Source records >>
◆ ◆ ◆ ◆ ◆

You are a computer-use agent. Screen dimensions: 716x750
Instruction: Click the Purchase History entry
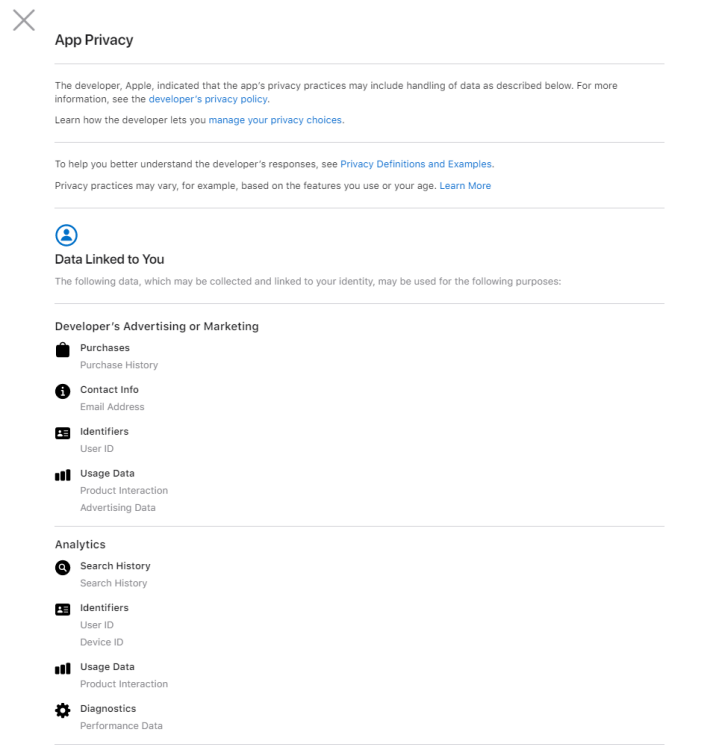(119, 365)
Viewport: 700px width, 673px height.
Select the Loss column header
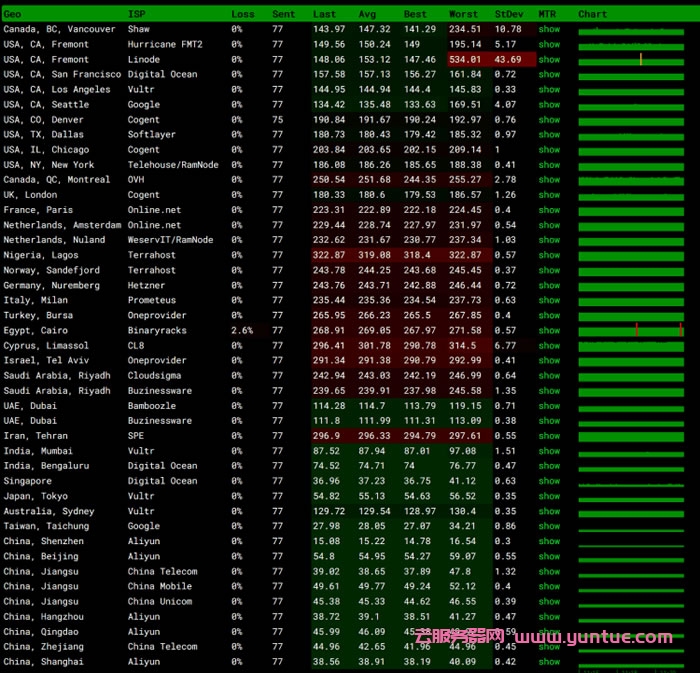(x=243, y=14)

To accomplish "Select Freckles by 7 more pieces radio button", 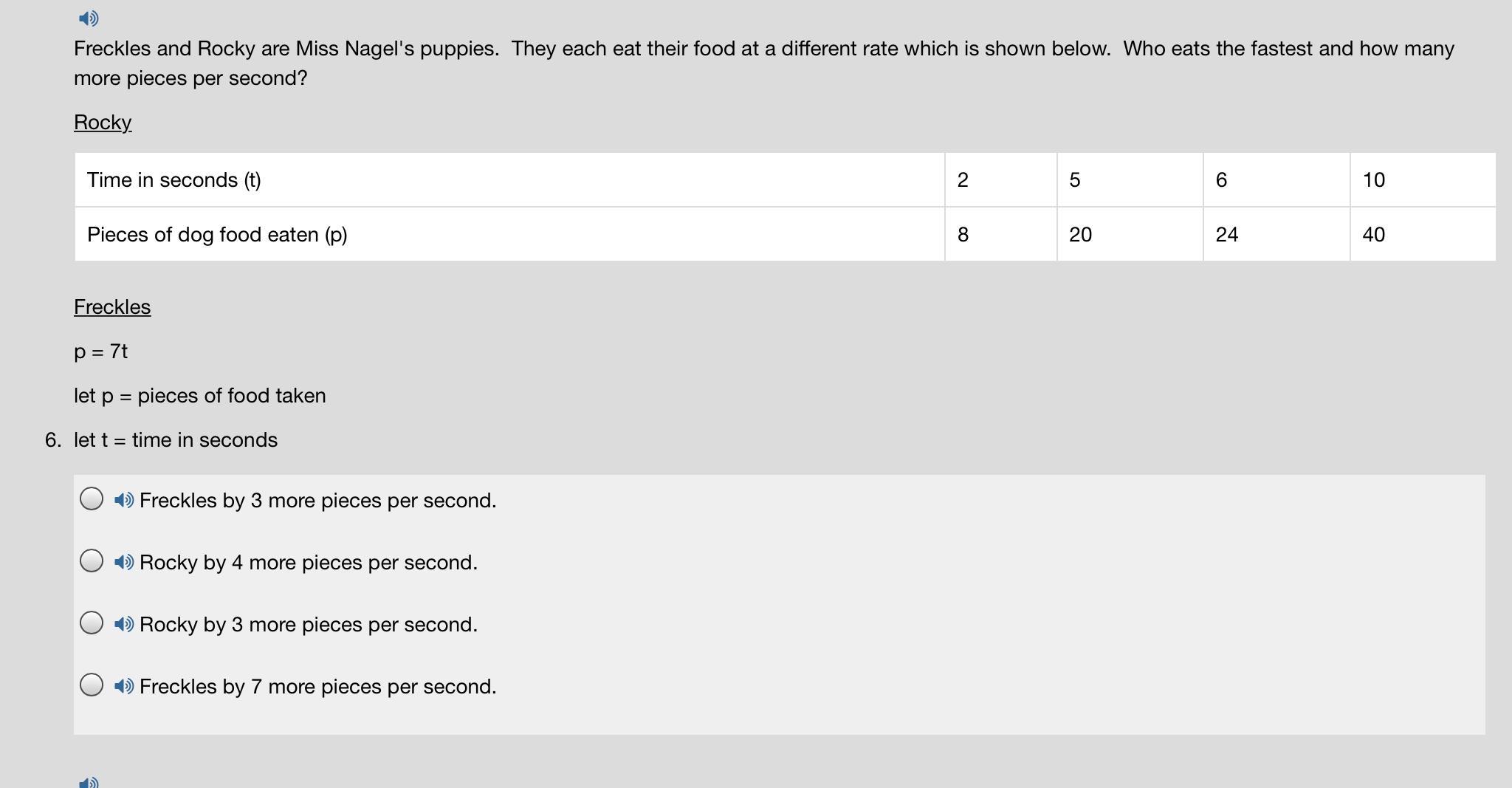I will (92, 685).
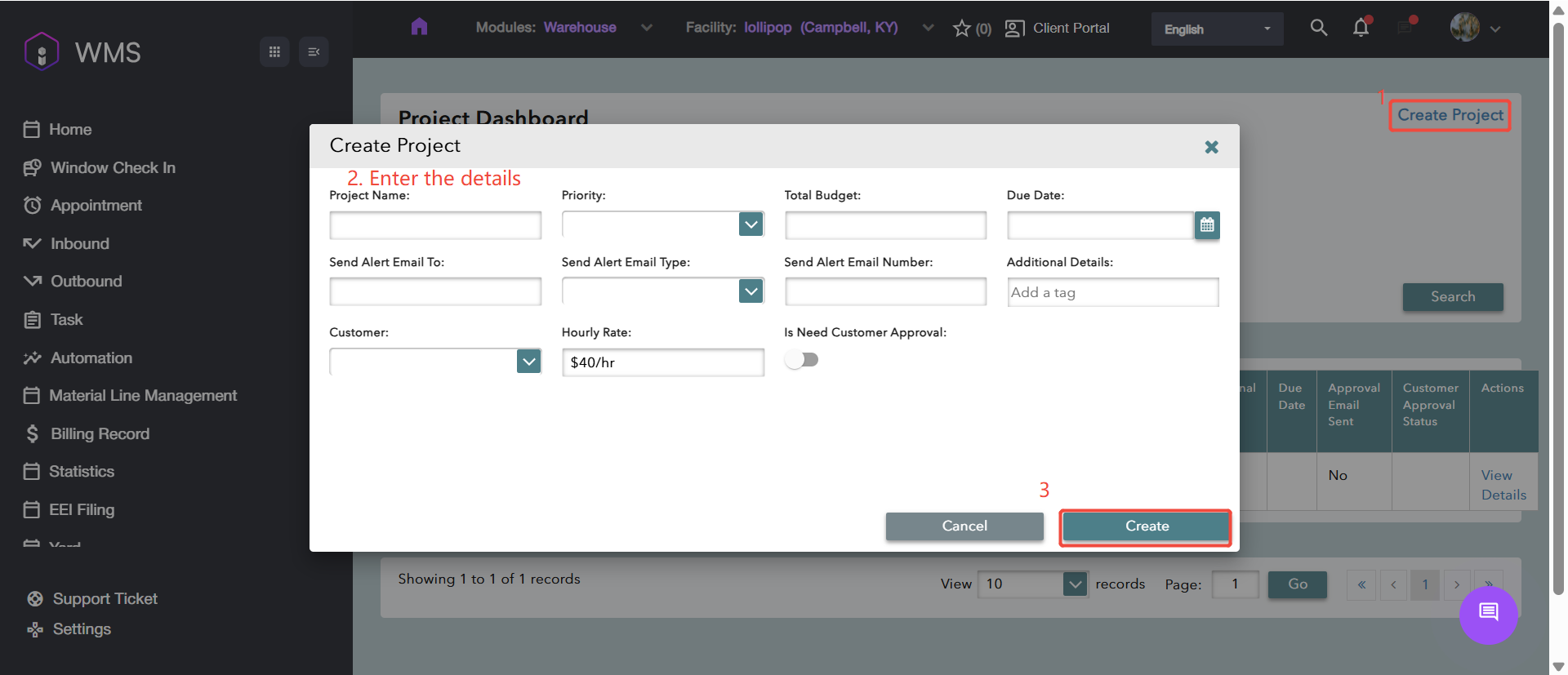Click the Project Name input field

pos(435,225)
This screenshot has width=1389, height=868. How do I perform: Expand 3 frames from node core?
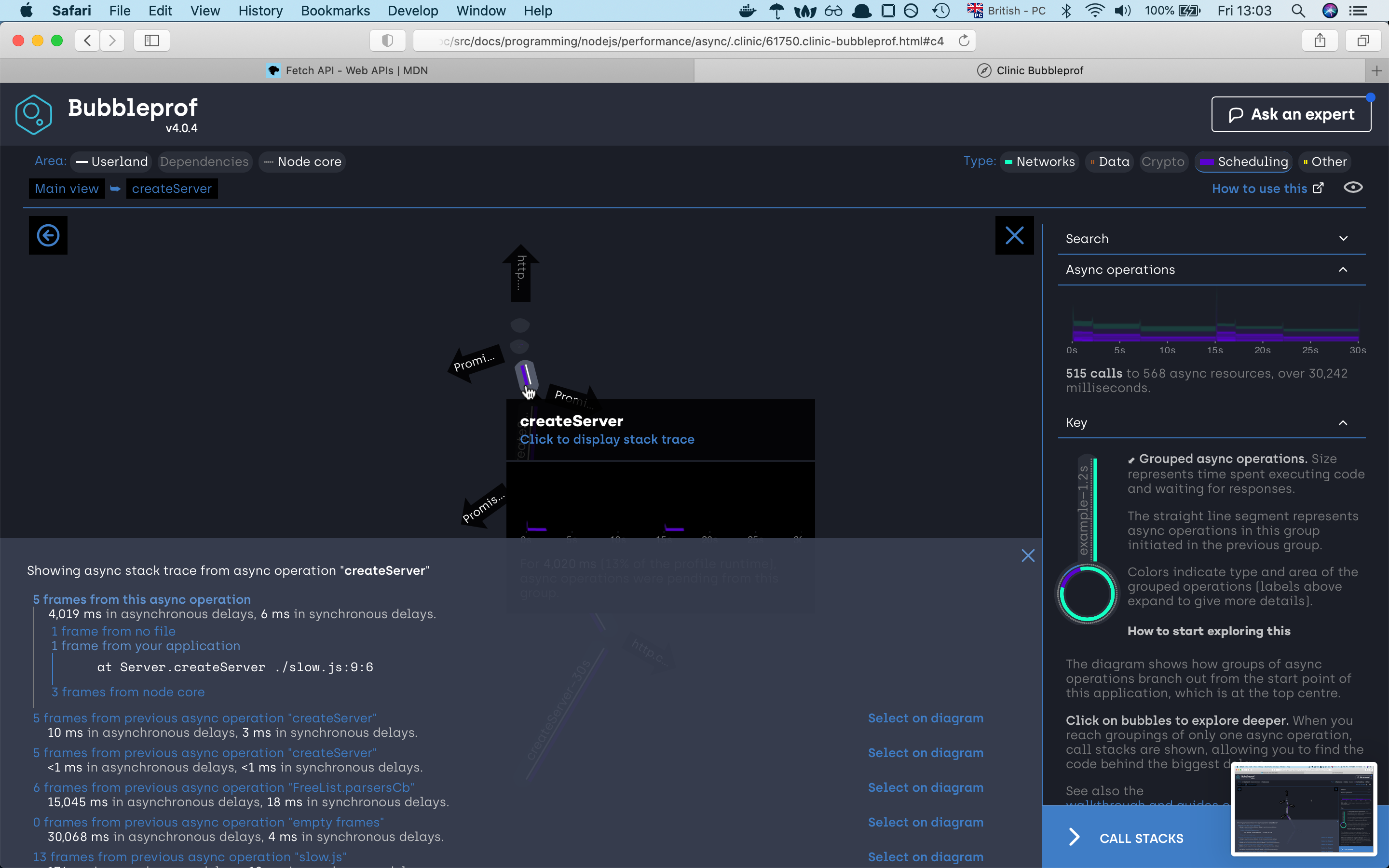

◆ ◆ ◆ ◆ ◆

Quote the entries above, from their first line through the line containing "(x=243, y=14)", with both ends included. Leave the pictures out of your quotation.

Exercise response >>
You are a computer-use agent. Screen dimensions: 716x750
Instruction: Click the Purchase History entry
(119, 365)
Viewport: 700px width, 673px height.
Select the Loss column header
(x=243, y=14)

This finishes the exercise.